Jump to content

User:Jdang2019/sandbox

From Wikipedia, the free encyclopedia

James Otis Sr. hoped that James Otis Jr.’s Harvard education prepared his participation in the respectable Boston community, and this expectation was fulfilled.[1] James Otis Jr.’s Harvard education informed him about Massachusetts’s early legal codes and strengthened his view toward constitutional rights.[2] Otis graduated from Harvard in 1743 and rose to the top of the Boston legal profession. In 1760, he received a prestigious appointment as Advocate General of the Admiralty Court. He promptly resigned, however, when Governor Francis Bernard failed to appoint his father to the promised position of Chief Justice of the province's highest court; the position instead went to Otis' longtime opponent Thomas Hutchinson.

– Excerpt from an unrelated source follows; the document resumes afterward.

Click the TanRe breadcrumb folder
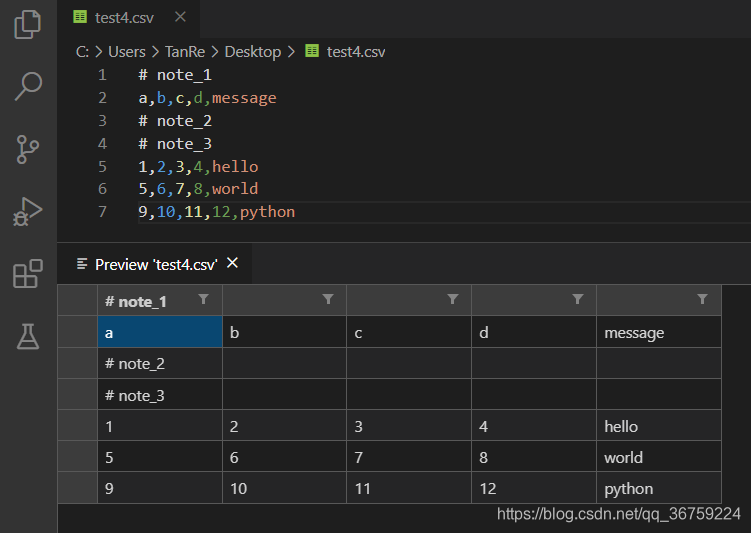 pos(184,51)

Otis then represented the merchants who were challenging the legality of the "writs of assistance" before the Superior Court, the predecessor of the Massachusetts Supreme Judicial Court. These writs enabled British authorities to enter any home with no advance notice, no probable cause, and no reason given.

  1. ^ Waters Jr., John J. (1968). The Otis Family: In Provincial and Revolutionary Massachusetts. Chapel Hill, NC: University of North Carolina Press. pp. 110–11.
  2. ^ Waters Jr., John J. (1968). The Otis Family: In Provincial and Revolutionary Massachusetts. Chapel Hill, NC: University of North Carolina Press. p. 112.